▶ [WHAT TO PRODUCE] Lines from the one containing "Given: Expand the Permissions node arrow" through the last one in the data below: write them out word for word, and only them.

▶ [AVAILABLE RECORDS]
== Segment start ==
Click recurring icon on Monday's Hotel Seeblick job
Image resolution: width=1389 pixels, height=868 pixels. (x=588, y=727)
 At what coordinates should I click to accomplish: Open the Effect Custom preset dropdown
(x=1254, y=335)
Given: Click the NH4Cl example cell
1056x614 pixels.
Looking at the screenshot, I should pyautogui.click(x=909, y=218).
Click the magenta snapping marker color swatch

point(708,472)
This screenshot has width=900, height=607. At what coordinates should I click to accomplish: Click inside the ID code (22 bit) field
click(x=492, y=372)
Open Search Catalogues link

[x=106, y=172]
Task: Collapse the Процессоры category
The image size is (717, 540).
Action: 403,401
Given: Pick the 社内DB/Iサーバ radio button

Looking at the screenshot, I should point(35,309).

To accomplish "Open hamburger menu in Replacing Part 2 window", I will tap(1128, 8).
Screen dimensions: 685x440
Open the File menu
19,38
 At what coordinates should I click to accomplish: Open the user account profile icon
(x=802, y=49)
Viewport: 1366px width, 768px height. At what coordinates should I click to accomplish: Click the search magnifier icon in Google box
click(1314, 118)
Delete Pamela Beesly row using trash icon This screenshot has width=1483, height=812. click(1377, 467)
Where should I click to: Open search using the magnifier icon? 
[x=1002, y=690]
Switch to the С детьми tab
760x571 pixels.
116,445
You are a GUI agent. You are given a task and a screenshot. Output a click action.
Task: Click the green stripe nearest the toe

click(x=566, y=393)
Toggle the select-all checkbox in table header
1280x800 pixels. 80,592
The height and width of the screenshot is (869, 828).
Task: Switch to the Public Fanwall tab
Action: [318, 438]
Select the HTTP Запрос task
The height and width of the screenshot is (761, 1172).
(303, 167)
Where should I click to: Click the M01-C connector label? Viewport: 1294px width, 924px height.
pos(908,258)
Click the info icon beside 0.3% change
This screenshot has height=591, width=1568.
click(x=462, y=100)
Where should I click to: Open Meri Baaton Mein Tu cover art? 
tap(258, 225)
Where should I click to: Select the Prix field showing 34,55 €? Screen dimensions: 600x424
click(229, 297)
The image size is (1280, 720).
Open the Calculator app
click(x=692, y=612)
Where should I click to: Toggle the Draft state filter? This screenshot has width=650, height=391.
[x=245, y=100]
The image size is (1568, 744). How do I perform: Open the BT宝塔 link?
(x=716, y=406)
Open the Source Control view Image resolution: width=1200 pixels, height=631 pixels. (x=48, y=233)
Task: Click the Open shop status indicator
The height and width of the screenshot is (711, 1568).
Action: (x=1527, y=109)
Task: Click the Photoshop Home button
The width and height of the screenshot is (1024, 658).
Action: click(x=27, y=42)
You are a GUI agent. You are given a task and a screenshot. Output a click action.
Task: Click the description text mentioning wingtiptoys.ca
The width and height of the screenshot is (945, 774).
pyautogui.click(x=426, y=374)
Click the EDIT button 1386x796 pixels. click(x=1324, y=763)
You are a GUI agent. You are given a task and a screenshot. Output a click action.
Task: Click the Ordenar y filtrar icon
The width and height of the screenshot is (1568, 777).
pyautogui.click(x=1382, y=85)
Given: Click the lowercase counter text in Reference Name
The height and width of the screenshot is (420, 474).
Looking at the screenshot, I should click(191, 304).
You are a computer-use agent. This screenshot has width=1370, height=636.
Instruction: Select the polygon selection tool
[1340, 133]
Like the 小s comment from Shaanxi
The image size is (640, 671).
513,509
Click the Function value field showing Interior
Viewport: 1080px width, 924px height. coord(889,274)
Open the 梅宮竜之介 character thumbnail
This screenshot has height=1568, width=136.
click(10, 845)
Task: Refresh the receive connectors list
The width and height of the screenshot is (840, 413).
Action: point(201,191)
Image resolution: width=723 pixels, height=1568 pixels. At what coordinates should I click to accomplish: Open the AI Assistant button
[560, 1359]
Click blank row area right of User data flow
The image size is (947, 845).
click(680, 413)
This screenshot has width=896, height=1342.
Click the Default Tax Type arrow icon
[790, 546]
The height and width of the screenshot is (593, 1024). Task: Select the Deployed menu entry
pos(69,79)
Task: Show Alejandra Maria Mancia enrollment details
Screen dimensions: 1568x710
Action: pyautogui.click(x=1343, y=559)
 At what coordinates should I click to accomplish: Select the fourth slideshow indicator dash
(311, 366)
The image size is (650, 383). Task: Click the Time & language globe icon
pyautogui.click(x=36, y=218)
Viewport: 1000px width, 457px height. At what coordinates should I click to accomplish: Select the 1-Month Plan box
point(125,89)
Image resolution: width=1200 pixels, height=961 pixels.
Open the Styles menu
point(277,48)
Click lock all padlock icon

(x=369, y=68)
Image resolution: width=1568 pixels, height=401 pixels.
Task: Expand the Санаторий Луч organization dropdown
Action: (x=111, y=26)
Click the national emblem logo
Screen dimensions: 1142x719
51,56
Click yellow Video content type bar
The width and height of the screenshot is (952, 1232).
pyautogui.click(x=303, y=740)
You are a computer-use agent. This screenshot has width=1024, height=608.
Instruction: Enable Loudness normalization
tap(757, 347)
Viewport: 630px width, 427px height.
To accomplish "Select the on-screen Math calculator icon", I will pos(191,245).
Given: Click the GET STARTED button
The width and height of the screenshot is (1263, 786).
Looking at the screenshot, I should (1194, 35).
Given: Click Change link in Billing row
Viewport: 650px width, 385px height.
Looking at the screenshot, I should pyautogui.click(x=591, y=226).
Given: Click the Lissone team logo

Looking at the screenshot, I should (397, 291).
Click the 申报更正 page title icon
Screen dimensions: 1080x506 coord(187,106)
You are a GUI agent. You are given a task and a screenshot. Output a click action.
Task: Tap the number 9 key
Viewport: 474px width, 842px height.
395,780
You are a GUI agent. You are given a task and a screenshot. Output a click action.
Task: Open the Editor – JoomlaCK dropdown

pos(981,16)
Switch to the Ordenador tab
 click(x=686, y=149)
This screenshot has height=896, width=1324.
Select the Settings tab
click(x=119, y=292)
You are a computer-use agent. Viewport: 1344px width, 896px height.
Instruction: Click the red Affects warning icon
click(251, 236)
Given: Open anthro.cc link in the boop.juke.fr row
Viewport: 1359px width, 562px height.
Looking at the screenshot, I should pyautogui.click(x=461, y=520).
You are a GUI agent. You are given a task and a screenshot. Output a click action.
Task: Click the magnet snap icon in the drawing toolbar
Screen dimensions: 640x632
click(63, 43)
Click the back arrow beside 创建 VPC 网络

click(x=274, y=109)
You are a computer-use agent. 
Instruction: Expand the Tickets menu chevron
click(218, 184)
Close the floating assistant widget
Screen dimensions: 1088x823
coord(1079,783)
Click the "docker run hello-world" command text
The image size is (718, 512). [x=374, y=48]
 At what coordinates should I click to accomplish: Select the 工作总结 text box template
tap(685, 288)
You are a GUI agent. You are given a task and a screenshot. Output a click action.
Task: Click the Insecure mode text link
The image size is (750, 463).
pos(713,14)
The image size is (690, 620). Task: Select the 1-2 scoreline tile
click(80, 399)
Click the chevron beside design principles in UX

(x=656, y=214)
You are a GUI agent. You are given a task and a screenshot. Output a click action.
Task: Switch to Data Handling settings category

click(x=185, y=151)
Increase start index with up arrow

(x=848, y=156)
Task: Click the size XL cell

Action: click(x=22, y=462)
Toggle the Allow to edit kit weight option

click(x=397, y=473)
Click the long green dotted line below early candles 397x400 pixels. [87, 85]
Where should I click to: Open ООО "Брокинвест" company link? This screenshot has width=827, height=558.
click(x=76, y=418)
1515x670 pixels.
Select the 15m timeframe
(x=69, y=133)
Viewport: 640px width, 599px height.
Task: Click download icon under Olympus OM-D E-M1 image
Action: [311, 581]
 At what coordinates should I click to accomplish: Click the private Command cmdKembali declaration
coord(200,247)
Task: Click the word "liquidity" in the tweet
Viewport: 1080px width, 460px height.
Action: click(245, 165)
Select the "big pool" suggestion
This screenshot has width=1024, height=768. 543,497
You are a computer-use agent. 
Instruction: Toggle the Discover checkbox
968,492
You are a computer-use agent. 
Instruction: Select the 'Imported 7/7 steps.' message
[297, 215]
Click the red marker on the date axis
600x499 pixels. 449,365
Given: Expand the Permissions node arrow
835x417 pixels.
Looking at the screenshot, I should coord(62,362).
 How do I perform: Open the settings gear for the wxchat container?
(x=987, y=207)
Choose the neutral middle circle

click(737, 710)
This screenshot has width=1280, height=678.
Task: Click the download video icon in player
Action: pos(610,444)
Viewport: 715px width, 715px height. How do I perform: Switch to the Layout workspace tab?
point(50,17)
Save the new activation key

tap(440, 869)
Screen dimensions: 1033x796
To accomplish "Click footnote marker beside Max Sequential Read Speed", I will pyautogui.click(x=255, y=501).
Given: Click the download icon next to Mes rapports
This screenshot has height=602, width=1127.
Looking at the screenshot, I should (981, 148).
== Segment end ==
▶ [YOUR RESPONSE]
Given: Expand the Permissions node arrow
835x417 pixels.
Looking at the screenshot, I should coord(62,362).
 How do I perform: Open the settings gear for the wxchat container?
(x=987, y=207)
Choose the neutral middle circle

click(737, 710)
This screenshot has width=1280, height=678.
Task: Click the download video icon in player
Action: pos(610,444)
Viewport: 715px width, 715px height. How do I perform: Switch to the Layout workspace tab?
point(50,17)
Save the new activation key

tap(440, 869)
Screen dimensions: 1033x796
To accomplish "Click footnote marker beside Max Sequential Read Speed", I will pyautogui.click(x=255, y=501).
Given: Click the download icon next to Mes rapports
This screenshot has height=602, width=1127.
Looking at the screenshot, I should (981, 148).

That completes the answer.